EXERCISE:
At the line containing "[WhatsApp] (714, 613)", begin retyping, and stop after the last line of the data; add nothing.
Start of RECORDS TO USE
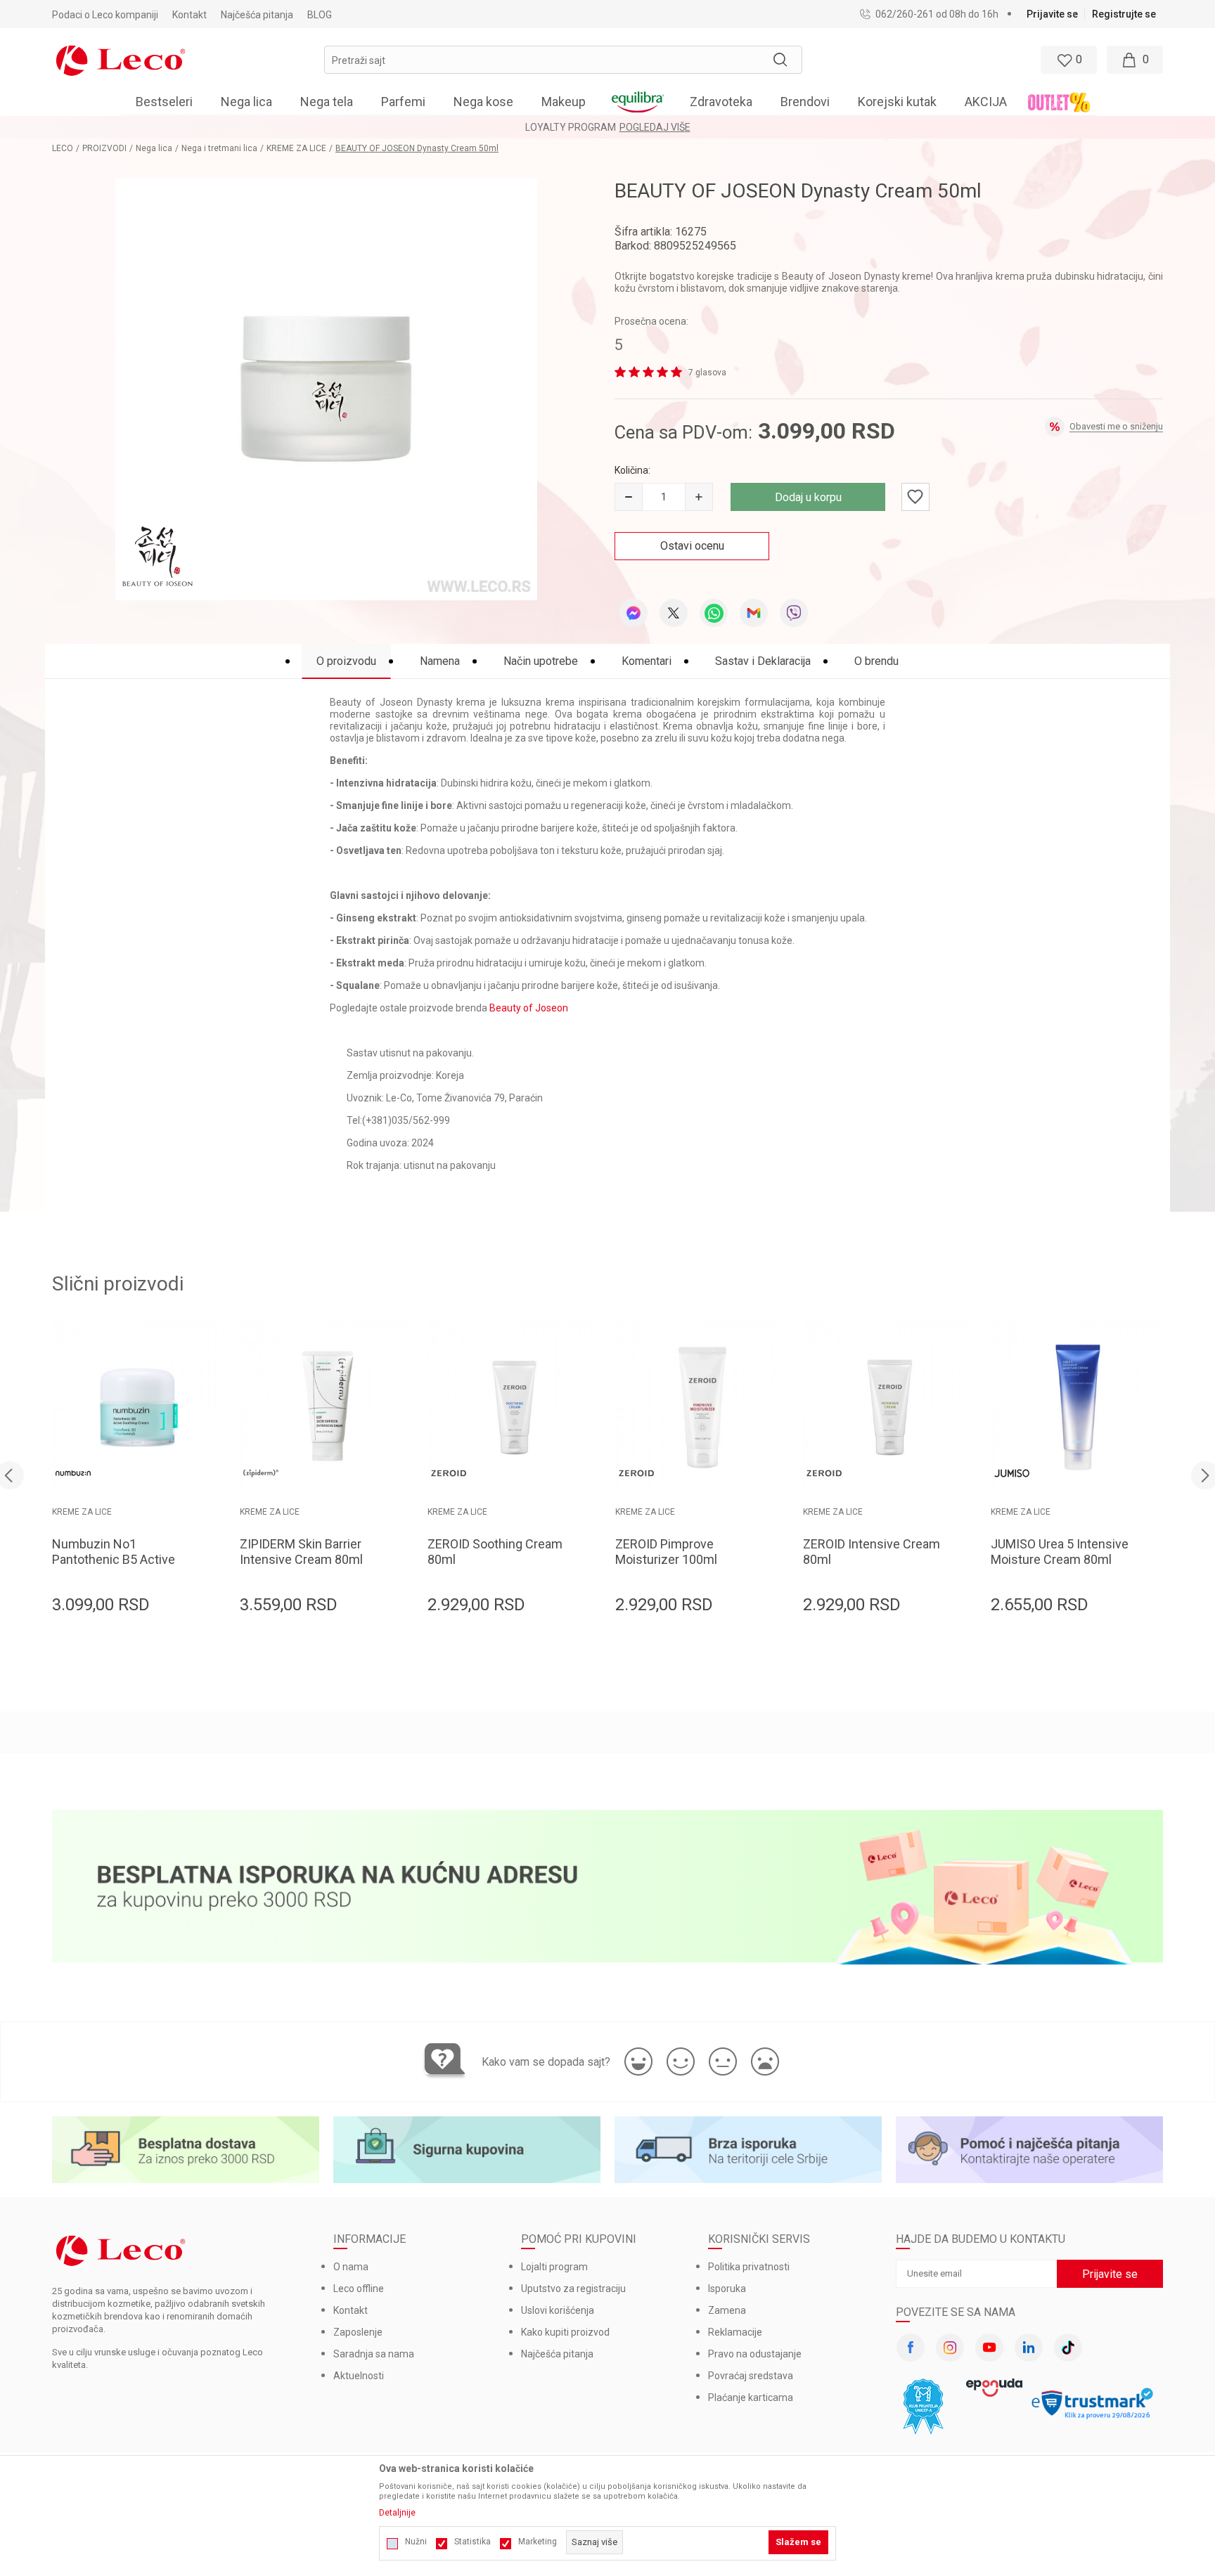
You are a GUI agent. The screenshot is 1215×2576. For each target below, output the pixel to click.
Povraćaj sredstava (750, 2375)
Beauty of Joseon (528, 1008)
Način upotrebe (540, 661)
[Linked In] (1029, 2348)
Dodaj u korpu (808, 497)
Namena (440, 661)
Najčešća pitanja (557, 2354)
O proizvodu (346, 661)
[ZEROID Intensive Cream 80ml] (890, 1407)
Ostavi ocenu (692, 545)
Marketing (537, 2541)
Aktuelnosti (358, 2375)
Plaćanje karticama (750, 2397)
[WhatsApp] (714, 613)
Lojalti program (554, 2266)
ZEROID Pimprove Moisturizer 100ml (666, 1551)
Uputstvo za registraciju (573, 2288)
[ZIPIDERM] (260, 1473)
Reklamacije (735, 2332)
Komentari (646, 661)
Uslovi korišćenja (557, 2310)
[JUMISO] (1011, 1473)
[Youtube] (989, 2348)
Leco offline (358, 2288)
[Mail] (754, 613)
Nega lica (154, 148)
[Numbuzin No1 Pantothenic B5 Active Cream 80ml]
End of RECORDS TO USE
EXPECTED OUTPUT:
[WhatsApp] (714, 613)
Lojalti program (554, 2266)
ZEROID Pimprove Moisturizer 100ml (666, 1551)
Uputstvo za registraciju (573, 2288)
[ZIPIDERM] (260, 1473)
Reklamacije (735, 2332)
Komentari (646, 661)
Uslovi korišćenja (557, 2310)
[JUMISO] (1011, 1473)
[Youtube] (989, 2348)
Leco offline (358, 2288)
[Mail] (754, 613)
Nega lica (154, 148)
[Numbuzin No1 Pantothenic B5 Active Cream 80ml]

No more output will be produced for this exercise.